(Stored items)
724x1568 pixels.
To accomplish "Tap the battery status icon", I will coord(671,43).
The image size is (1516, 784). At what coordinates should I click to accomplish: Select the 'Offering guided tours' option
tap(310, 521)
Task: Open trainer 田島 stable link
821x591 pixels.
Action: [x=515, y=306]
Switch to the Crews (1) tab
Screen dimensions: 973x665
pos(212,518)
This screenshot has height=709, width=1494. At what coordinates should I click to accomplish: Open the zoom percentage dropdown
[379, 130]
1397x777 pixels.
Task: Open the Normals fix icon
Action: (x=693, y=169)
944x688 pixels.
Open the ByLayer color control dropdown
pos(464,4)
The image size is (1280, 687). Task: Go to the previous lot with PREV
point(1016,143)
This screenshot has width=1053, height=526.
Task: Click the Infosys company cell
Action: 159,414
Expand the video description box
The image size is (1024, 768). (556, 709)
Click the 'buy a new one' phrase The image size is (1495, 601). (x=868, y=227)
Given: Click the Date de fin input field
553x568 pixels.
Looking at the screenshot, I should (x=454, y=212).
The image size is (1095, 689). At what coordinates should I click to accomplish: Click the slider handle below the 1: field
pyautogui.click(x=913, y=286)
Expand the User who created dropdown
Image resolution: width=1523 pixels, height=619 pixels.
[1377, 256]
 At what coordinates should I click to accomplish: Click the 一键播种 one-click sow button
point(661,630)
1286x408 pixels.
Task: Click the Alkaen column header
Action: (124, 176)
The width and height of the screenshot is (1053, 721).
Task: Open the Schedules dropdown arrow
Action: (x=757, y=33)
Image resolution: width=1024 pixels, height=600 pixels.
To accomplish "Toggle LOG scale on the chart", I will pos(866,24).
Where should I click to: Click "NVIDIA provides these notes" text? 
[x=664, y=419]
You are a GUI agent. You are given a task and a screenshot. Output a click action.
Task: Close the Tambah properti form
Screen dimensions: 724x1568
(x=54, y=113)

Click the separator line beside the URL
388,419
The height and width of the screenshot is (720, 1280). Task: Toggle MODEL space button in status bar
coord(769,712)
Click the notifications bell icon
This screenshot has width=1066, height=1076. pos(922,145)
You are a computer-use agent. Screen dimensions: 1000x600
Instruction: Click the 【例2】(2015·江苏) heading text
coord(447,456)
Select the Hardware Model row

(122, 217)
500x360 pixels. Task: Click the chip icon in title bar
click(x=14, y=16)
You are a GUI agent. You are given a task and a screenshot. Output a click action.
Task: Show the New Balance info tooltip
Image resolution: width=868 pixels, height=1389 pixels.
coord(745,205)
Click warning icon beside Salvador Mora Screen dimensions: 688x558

EXERCISE REQUIREMENTS: Every record shown above should be set down again exactly.

ANSWER TO THIS TASK:
724x1568 pixels.
To accomplish "Tap the battery status icon", I will coord(671,43).
The image size is (1516, 784). At what coordinates should I click to accomplish: Select the 'Offering guided tours' option
tap(310, 521)
Task: Open trainer 田島 stable link
821x591 pixels.
Action: [x=515, y=306]
Switch to the Crews (1) tab
Screen dimensions: 973x665
pos(212,518)
This screenshot has height=709, width=1494. At what coordinates should I click to accomplish: Open the zoom percentage dropdown
[379, 130]
1397x777 pixels.
Task: Open the Normals fix icon
Action: (x=693, y=169)
944x688 pixels.
Open the ByLayer color control dropdown
pos(464,4)
The image size is (1280, 687). Task: Go to the previous lot with PREV
point(1016,143)
This screenshot has width=1053, height=526.
Task: Click the Infosys company cell
Action: 159,414
Expand the video description box
The image size is (1024, 768). (556, 709)
Click the 'buy a new one' phrase The image size is (1495, 601). (x=868, y=227)
Given: Click the Date de fin input field
553x568 pixels.
Looking at the screenshot, I should (x=454, y=212).
The image size is (1095, 689). At what coordinates should I click to accomplish: Click the slider handle below the 1: field
pyautogui.click(x=913, y=286)
Expand the User who created dropdown
Image resolution: width=1523 pixels, height=619 pixels.
[1377, 256]
 At what coordinates should I click to accomplish: Click the 一键播种 one-click sow button
point(661,630)
1286x408 pixels.
Task: Click the Alkaen column header
Action: (124, 176)
The width and height of the screenshot is (1053, 721).
Task: Open the Schedules dropdown arrow
Action: (x=757, y=33)
Image resolution: width=1024 pixels, height=600 pixels.
To accomplish "Toggle LOG scale on the chart", I will pos(866,24).
Where should I click to: Click "NVIDIA provides these notes" text? 
[x=664, y=419]
You are a GUI agent. You are given a task and a screenshot. Output a click action.
Task: Close the Tambah properti form
Screen dimensions: 724x1568
(x=54, y=113)

Click the separator line beside the URL
388,419
The height and width of the screenshot is (720, 1280). Task: Toggle MODEL space button in status bar
coord(769,712)
Click the notifications bell icon
This screenshot has width=1066, height=1076. pos(922,145)
You are a computer-use agent. Screen dimensions: 1000x600
Instruction: Click the 【例2】(2015·江苏) heading text
coord(447,456)
Select the Hardware Model row

(122, 217)
500x360 pixels. Task: Click the chip icon in title bar
click(x=14, y=16)
You are a GUI agent. You are given a task and a screenshot. Output a click action.
Task: Show the New Balance info tooltip
Image resolution: width=868 pixels, height=1389 pixels.
coord(745,205)
Click warning icon beside Salvador Mora Screen dimensions: 688x558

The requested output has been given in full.